It is very difficult (and tedious) to make a selection of the sky in an image like this. There are so many small details jutting into the blue sky that you will almost always end up with some area excluded. The best way to deal with uneven, broken horizons is to shoot in HDR.
You might want to try a different approach in post processing. Instead of using the Magic Wand try darkening the image globally by using Levels on an adjustment layer. Now add a layer mask and paint the foreground back in using the Brush (B) tool set to black. By changing the brush size, softness, and opacity when painting near the edge of the rock formations you can probably get a pretty believable image with a little practice and a lot of patience.

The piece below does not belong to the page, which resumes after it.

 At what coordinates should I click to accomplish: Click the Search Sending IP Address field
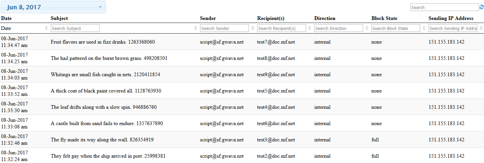(453, 28)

Sun 30-Jun-13 12:02 AM | edited Sun 30-Jun-13 12:03 AM by quenton8
I have been learning over the last year or so to use layer copies, modified for an effect and the masked.
Initially, and partly because of what I had read, I was trying to work with selections, but I found that the masked layer was way easier to work with, and I find I am going that direction more and more.
I tried both on this photo and found that the masked layer was WAY easier to use.
Ive been playing with channels lately not an expert! Try selecting for colour. I'm using CS6 but I 'think' this is doable in CS2.
- I copied your JPG into PS and selected only the blue channel turned off Red & Green, - Control-Click on the Blue Channel, - Control-D to deselect all to remove the marching ants from the rocks, - Magic wand through the sky, blue - select a Levels Adjustment to produce a Layer with the sky selected in a Mask, - darkened the blue sky with the Level Adjustment.
Obviously too much (could use the Opacity Slider to reduce the effect) but the point is to show the effect and the edge problem. It might work with the original image to give you a better edge at the sky/rock interface.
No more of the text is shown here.